===== Supplied text =====

Coating Shewanella bacteria with silver nanoparticles greatly boosts the performance of biofilm-based microbial fuel cells, researchers report. It achieves this effect by improving the transfer of electrons from the microbe to graphene electrodes in the fuel cells.
Microbial fuel cells (MFCs) use bacteria to directly convert the chemical energy stored in organic matter to electricity by harvesting the energy generated through metabolism with electrodes. Since MFCs can use a wide range of organic fuels to create electricity, the technology is attractive for renewable power generation from biomass and wastewater treatment.
Among the bacteria used to power these systems, Shewanella species are particularly well-suited for the role and have been extensively studied. However, despite considerable efforts to improve these systems, current Shewanella MFCs often suffer from low current and power densities largely limited by the inefficient transfer of electrons between the microbe and the anode. Here, Bocheng Cao and colleagues report a novel strategy for boosting the performance of Shewanella MFCs. Cao et al. found that when the bacteria are placed on a reduced graphene oxide/silver nanoparticle (rGO/Ag) anode, silver nanoparticles become associated with their cellular membranes, greatly enhancing their electron-transfer efficiency.

=====

▸ **Task 1**
From the Shewanella fuel cell article, list each distinct two-word phrase made of "Shewanella" followed directly by another word.
▸ **Task 2**
Write the next paragraph of the Shewanella fuel cell article, starting after its final sentence.

===== Given data =====

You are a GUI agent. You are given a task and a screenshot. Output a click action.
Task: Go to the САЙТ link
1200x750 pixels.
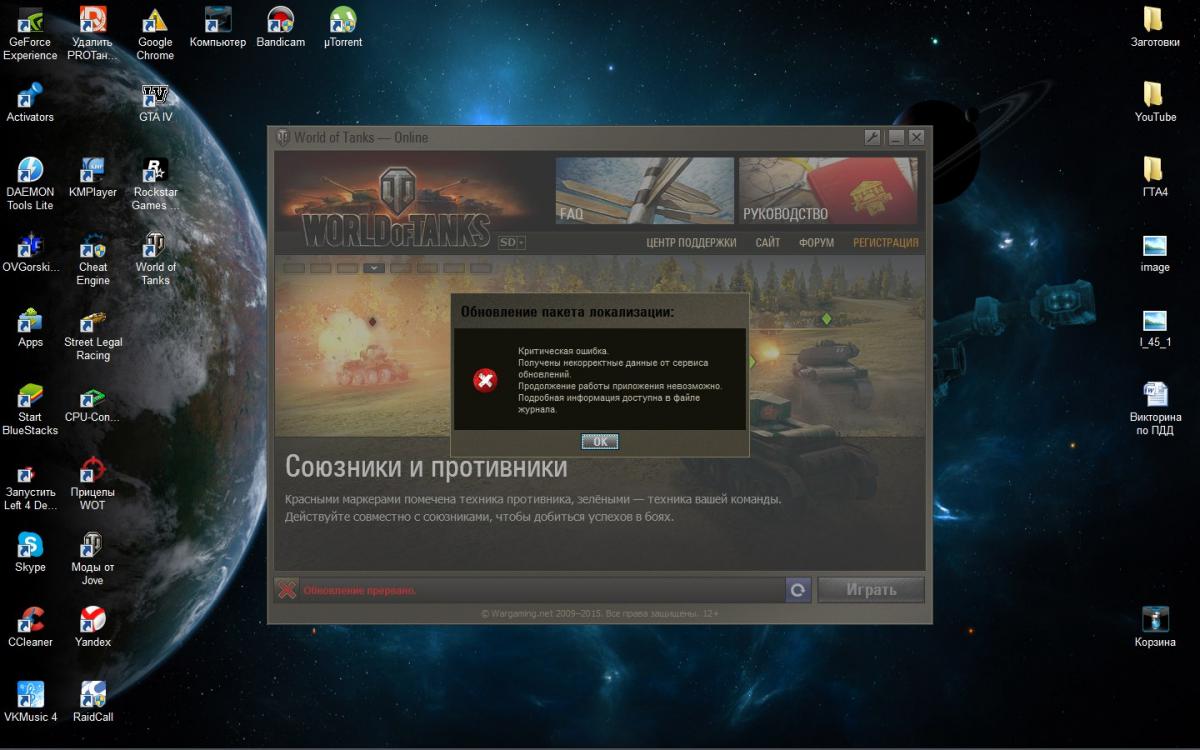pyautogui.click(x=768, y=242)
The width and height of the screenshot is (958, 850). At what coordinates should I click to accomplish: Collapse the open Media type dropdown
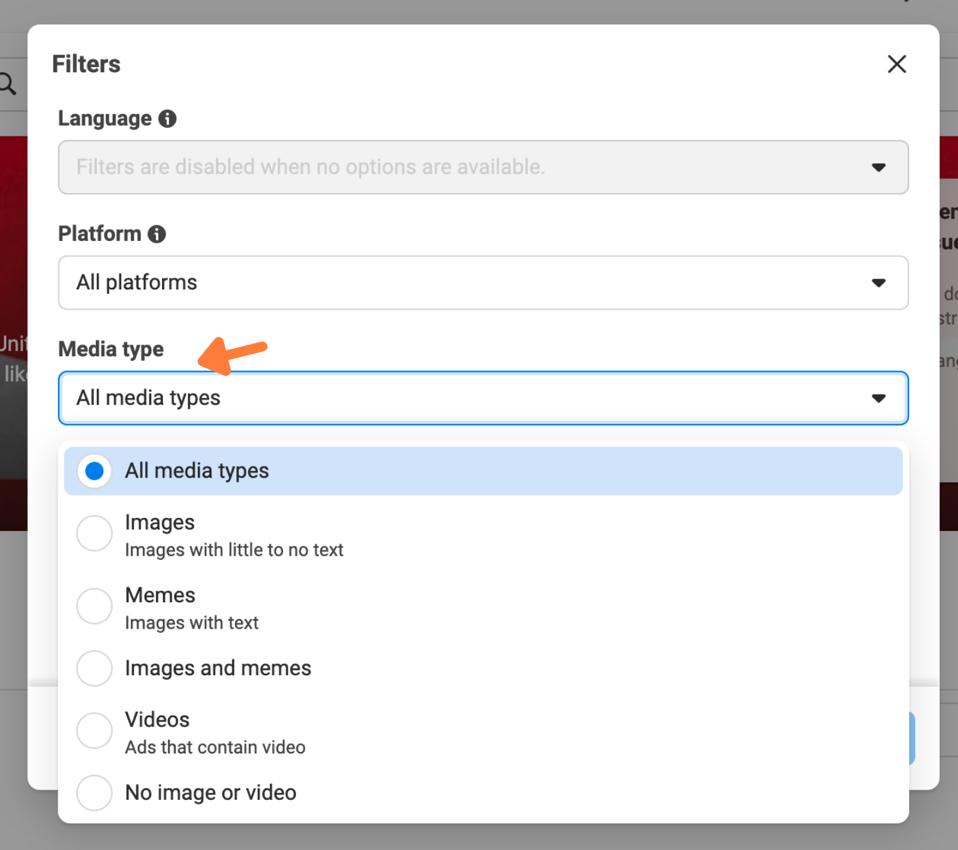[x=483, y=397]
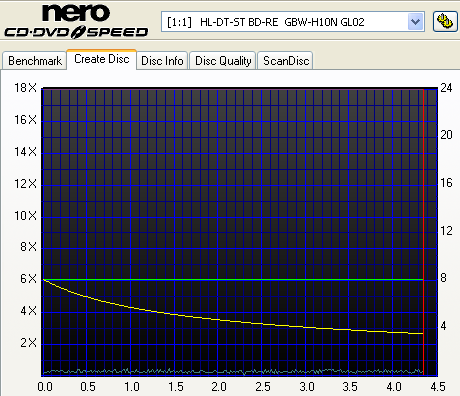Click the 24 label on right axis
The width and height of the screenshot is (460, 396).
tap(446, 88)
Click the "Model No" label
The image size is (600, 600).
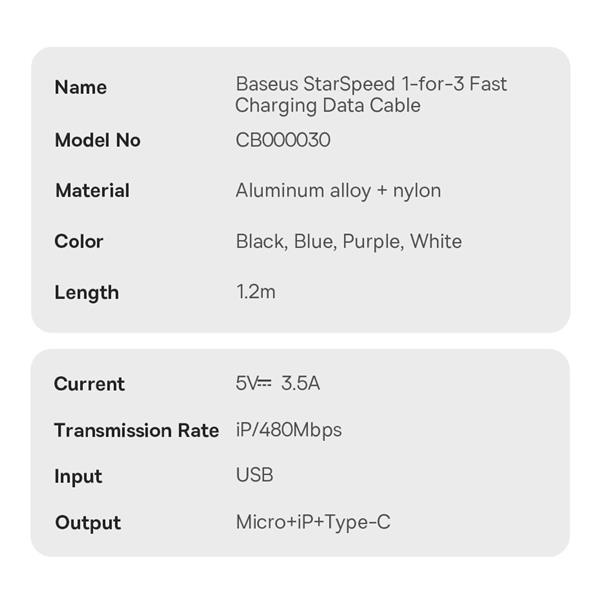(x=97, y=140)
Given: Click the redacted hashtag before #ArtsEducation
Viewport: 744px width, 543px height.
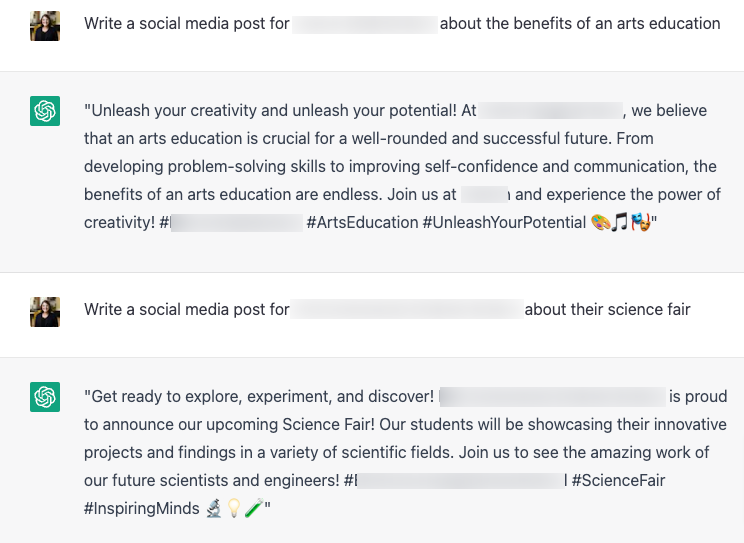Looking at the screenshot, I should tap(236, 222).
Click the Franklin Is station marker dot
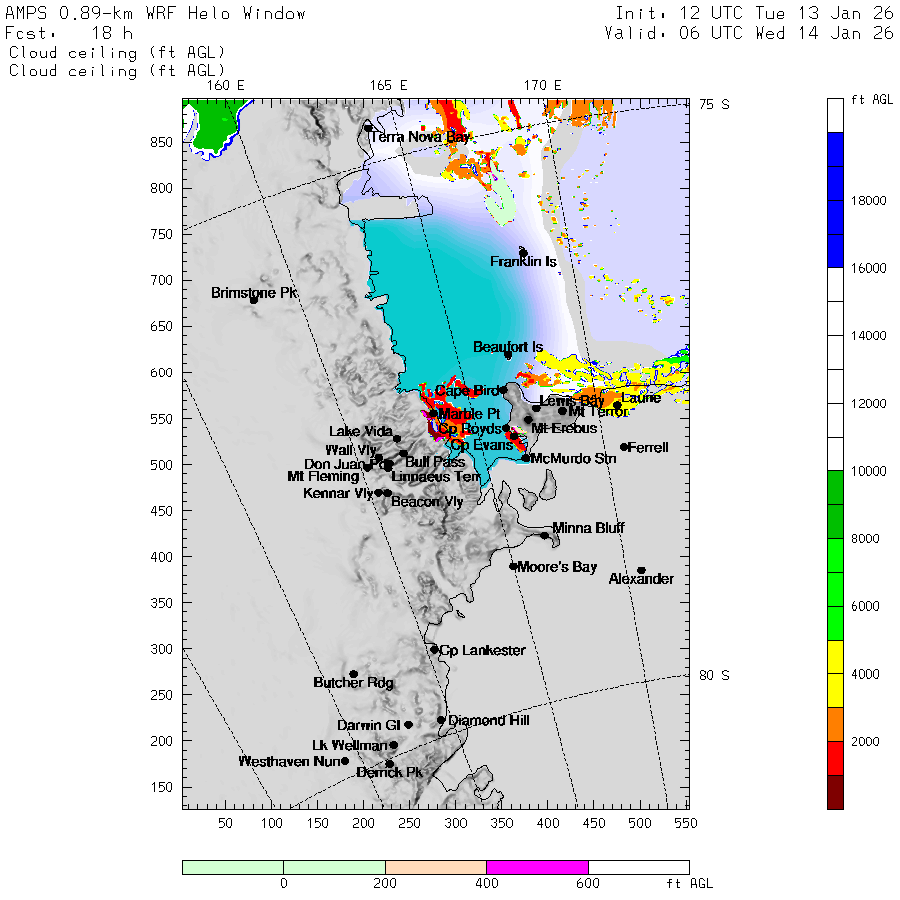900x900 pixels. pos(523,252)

=====

▸ **Answer section 1**
Shewanella bacteria
Shewanella species
Shewanella MFCs

▸ **Answer section 2**
According to the authors, the resulting MFCs have a maximum current density of 3.85 milliamperes per square centimeter, a power density of 6.6 watts per meter squared, and a coulombic efficiency of 81%, all of which are considerably higher than other MFCs reported to date. "The optimized electron extraction and high CE reported by Cao et al. showcases that knowledge of molecular mechanisms of bacterial electron transfer can aid in designing microbial electrochemical technologies," write Erin Gaffney and Shelley Minteer in a related Perspective.